This paper addresses the growing importance of validating Large Language Models (LLMs) in the medical domain, focusing on prompt engineering. This work proposes a structured methodology using combinatorial testing to systematically evaluate LLM responses to medical queries. The approach generates test cases by combining sets of symptoms with various prompt components, utilizing pairwise combinatorial testing to efficiently cover a wide range of prompt variations without causing a combinatorial explosion.
The proposed validation pipeline implements a semi-automated scoring system based on a “golden model” that provides diagnoses curated by medical professionals. The methodology aims to reduce costs and increase efficiency compared to testing all possible combinations of prompt parameters, which is particularly crucial when evaluating LLMs on large medical corpora. The approach was demonstrated using GPT-4o as the system under test and NetDoktor’s Symptom-Checker as the golden model.

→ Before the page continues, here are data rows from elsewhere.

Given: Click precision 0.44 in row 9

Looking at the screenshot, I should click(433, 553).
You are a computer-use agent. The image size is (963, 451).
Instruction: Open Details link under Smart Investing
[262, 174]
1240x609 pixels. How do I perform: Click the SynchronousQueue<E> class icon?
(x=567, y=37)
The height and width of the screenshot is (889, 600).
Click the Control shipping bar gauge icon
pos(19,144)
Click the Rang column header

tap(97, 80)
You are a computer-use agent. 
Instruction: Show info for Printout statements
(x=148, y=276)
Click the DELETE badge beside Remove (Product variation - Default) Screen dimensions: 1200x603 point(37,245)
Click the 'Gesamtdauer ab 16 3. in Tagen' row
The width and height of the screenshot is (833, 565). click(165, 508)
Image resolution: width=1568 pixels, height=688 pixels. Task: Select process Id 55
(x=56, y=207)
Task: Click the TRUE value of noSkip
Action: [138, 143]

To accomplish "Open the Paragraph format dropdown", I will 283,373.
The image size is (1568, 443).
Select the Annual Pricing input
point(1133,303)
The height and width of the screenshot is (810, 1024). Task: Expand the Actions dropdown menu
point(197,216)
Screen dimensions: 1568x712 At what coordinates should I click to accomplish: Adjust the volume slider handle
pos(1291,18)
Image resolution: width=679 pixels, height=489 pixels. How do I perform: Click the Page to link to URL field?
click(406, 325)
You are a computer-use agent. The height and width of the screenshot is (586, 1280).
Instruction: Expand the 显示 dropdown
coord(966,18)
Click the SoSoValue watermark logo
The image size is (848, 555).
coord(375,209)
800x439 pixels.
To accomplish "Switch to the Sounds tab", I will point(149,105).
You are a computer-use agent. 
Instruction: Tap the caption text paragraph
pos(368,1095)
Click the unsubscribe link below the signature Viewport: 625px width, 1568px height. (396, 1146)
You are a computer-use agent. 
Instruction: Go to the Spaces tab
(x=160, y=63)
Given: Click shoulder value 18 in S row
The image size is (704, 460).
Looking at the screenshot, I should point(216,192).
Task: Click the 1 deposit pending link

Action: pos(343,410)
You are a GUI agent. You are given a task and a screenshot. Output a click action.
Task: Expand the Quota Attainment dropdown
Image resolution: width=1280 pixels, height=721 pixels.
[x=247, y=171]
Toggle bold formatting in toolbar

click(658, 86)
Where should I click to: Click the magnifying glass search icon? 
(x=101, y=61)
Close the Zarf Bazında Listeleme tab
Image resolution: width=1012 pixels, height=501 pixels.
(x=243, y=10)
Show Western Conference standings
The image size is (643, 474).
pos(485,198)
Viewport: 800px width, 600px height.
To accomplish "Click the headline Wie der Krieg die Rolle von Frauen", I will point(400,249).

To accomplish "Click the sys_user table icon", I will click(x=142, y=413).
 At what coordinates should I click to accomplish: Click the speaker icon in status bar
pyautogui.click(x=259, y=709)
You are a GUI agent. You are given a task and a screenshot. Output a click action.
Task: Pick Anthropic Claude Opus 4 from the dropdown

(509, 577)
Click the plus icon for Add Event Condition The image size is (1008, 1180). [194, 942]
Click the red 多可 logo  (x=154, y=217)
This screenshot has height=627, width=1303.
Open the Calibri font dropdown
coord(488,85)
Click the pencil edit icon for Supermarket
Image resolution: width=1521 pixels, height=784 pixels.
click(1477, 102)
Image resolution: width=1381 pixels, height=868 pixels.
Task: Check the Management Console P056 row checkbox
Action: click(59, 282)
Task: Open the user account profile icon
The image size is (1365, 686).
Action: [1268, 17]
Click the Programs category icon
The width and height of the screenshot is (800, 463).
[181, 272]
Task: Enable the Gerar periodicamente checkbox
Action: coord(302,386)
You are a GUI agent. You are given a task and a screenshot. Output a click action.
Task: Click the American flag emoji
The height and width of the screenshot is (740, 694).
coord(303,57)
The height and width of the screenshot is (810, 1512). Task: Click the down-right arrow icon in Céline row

In a preliminary study, significant differences in output for prompt variations given the same set of symptoms were found. Out of 24 test cases generated for an exemplary set of symptoms, only one achieved a full overlap with the golden model when using GPT-4o. This finding underscores the dependence on well-formulated prompts and the need for thorough testing strategies, especially in critical domains like medicine. The study highlights the potential of combinatorial testing in prompt engineering and emphasizes the importance of rigorous validation methodologies for LLMs in healthcare applications.